### ACTIVITY
Each line below that carries the string "agent" must appear in the answer.

=====

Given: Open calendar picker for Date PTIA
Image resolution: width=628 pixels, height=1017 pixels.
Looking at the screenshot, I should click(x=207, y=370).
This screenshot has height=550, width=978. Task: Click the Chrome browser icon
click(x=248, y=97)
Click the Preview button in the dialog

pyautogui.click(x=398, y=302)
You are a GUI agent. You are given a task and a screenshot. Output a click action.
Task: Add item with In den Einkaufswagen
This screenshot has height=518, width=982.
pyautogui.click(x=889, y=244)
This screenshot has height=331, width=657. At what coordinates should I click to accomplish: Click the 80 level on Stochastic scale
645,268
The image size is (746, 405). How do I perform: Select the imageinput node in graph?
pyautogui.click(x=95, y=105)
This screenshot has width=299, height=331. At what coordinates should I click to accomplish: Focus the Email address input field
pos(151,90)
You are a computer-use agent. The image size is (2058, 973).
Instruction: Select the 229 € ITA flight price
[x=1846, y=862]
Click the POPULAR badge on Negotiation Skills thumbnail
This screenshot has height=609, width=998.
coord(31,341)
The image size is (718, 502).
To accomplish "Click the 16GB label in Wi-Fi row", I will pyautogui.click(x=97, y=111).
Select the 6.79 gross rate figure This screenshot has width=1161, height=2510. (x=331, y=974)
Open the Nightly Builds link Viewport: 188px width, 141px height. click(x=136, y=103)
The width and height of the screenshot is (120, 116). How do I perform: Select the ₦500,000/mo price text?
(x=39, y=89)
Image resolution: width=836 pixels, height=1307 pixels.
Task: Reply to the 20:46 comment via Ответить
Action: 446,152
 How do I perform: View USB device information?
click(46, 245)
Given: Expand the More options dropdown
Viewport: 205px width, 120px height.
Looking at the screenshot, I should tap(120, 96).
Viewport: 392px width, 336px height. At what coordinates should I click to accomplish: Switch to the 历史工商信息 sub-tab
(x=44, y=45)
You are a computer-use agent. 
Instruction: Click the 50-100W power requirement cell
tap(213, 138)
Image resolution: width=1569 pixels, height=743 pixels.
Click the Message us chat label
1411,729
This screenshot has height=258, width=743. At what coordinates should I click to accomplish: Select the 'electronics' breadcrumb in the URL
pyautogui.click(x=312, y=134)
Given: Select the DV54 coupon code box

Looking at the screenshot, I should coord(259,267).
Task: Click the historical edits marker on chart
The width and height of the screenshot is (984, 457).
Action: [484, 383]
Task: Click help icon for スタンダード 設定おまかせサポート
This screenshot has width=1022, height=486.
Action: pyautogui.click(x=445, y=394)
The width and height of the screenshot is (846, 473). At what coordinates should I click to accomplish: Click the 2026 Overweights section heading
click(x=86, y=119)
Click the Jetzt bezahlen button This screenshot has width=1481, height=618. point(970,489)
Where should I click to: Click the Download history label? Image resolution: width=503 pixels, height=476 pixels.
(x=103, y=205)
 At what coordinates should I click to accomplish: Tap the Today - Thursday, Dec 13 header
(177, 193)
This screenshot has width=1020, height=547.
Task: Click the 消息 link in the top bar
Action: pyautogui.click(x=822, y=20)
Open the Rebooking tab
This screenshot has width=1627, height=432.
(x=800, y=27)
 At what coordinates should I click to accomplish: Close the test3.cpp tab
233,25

=====

### YOUR RESPONSE
You are a GUI agent. You are given a task and a screenshot. Output a click action.
You are a computer-use agent. The image size is (2058, 973).
You are a computer-use agent. 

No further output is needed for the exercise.